◆ TO DO: Please give every entry again, exactly as it reads.

──────── DATASET CONTENT ────────

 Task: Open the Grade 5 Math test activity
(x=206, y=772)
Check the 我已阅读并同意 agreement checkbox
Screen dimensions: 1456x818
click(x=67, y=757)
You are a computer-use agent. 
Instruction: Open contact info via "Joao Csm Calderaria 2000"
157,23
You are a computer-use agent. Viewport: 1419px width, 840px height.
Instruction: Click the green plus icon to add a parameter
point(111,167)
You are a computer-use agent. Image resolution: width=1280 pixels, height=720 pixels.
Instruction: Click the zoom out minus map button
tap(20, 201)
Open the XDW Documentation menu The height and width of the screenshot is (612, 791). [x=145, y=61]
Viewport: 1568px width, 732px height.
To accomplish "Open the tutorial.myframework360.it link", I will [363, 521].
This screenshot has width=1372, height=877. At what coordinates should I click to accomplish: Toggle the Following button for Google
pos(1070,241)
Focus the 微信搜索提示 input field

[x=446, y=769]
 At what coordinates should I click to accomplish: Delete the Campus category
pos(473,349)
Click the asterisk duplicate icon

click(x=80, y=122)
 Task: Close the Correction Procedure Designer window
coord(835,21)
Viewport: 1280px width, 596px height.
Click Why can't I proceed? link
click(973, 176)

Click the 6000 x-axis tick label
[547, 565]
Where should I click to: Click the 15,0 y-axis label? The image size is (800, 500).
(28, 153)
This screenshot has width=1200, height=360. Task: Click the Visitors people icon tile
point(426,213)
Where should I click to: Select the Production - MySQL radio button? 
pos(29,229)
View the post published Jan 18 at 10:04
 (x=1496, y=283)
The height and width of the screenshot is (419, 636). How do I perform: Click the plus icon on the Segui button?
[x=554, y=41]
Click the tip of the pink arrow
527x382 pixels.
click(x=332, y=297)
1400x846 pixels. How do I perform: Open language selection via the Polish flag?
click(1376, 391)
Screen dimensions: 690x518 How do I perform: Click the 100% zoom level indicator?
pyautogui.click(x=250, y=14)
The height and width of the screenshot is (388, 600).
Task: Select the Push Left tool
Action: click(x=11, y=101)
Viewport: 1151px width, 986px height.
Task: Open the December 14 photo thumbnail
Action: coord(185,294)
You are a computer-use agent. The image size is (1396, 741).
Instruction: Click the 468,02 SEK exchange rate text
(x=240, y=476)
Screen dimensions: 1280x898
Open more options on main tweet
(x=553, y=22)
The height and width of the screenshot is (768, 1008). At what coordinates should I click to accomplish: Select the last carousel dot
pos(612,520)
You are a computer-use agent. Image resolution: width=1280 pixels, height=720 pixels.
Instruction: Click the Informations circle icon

────────

◆ FINAL ANSWER:
 Task: Open the Grade 5 Math test activity
(x=206, y=772)
Check the 我已阅读并同意 agreement checkbox
Screen dimensions: 1456x818
click(x=67, y=757)
You are a computer-use agent. 
Instruction: Open contact info via "Joao Csm Calderaria 2000"
157,23
You are a computer-use agent. Viewport: 1419px width, 840px height.
Instruction: Click the green plus icon to add a parameter
point(111,167)
You are a computer-use agent. Image resolution: width=1280 pixels, height=720 pixels.
Instruction: Click the zoom out minus map button
tap(20, 201)
Open the XDW Documentation menu The height and width of the screenshot is (612, 791). [x=145, y=61]
Viewport: 1568px width, 732px height.
To accomplish "Open the tutorial.myframework360.it link", I will [363, 521].
This screenshot has width=1372, height=877. At what coordinates should I click to accomplish: Toggle the Following button for Google
pos(1070,241)
Focus the 微信搜索提示 input field

[x=446, y=769]
 At what coordinates should I click to accomplish: Delete the Campus category
pos(473,349)
Click the asterisk duplicate icon

click(x=80, y=122)
 Task: Close the Correction Procedure Designer window
coord(835,21)
Viewport: 1280px width, 596px height.
Click Why can't I proceed? link
click(973, 176)

Click the 6000 x-axis tick label
[547, 565]
Where should I click to: Click the 15,0 y-axis label? The image size is (800, 500).
(28, 153)
This screenshot has width=1200, height=360. Task: Click the Visitors people icon tile
point(426,213)
Where should I click to: Select the Production - MySQL radio button? 
pos(29,229)
View the post published Jan 18 at 10:04
 (x=1496, y=283)
The height and width of the screenshot is (419, 636). How do I perform: Click the plus icon on the Segui button?
[x=554, y=41]
Click the tip of the pink arrow
527x382 pixels.
click(x=332, y=297)
1400x846 pixels. How do I perform: Open language selection via the Polish flag?
click(1376, 391)
Screen dimensions: 690x518 How do I perform: Click the 100% zoom level indicator?
pyautogui.click(x=250, y=14)
The height and width of the screenshot is (388, 600).
Task: Select the Push Left tool
Action: click(x=11, y=101)
Viewport: 1151px width, 986px height.
Task: Open the December 14 photo thumbnail
Action: coord(185,294)
You are a computer-use agent. The image size is (1396, 741).
Instruction: Click the 468,02 SEK exchange rate text
(x=240, y=476)
Screen dimensions: 1280x898
Open more options on main tweet
(x=553, y=22)
The height and width of the screenshot is (768, 1008). At what coordinates should I click to accomplish: Select the last carousel dot
pos(612,520)
You are a computer-use agent. Image resolution: width=1280 pixels, height=720 pixels.
Instruction: Click the Informations circle icon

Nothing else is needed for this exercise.